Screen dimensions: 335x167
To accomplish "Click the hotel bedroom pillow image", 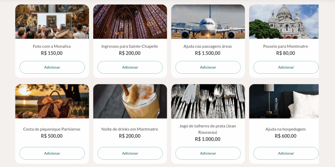I will point(284,101).
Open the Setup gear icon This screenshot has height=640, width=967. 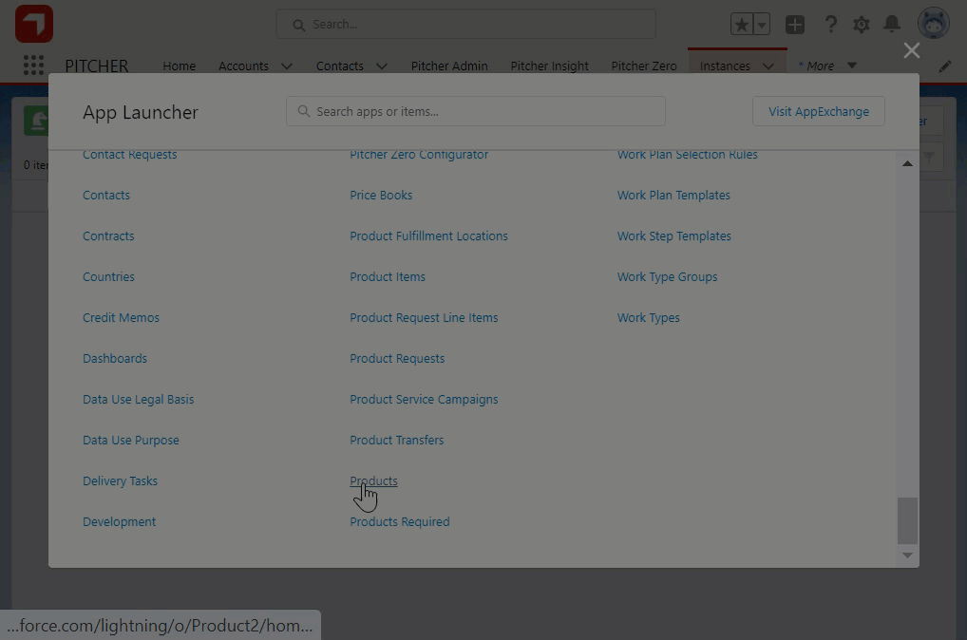coord(862,25)
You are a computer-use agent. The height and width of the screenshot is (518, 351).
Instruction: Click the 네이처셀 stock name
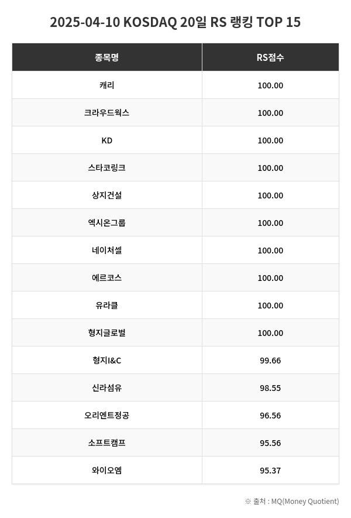pyautogui.click(x=106, y=251)
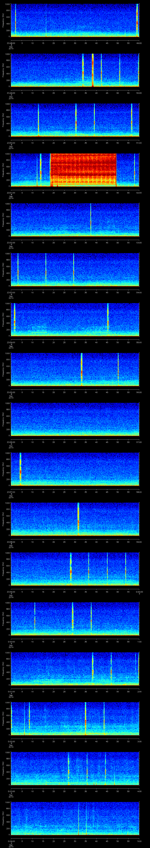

____

Please recast the stretch from the line containing "You are a computer-use" through the end of the entries as a JSON list of strings, with one string per line and blank lines skipped. Leave the pictures out of your answer.

*TASK RESPONSE:*
[
  "You are a computer-use agent. The height and width of the screenshot is (518, 351).",
  "Instruction: Click the 네이처셀 stock name",
  "pyautogui.click(x=106, y=251)"
]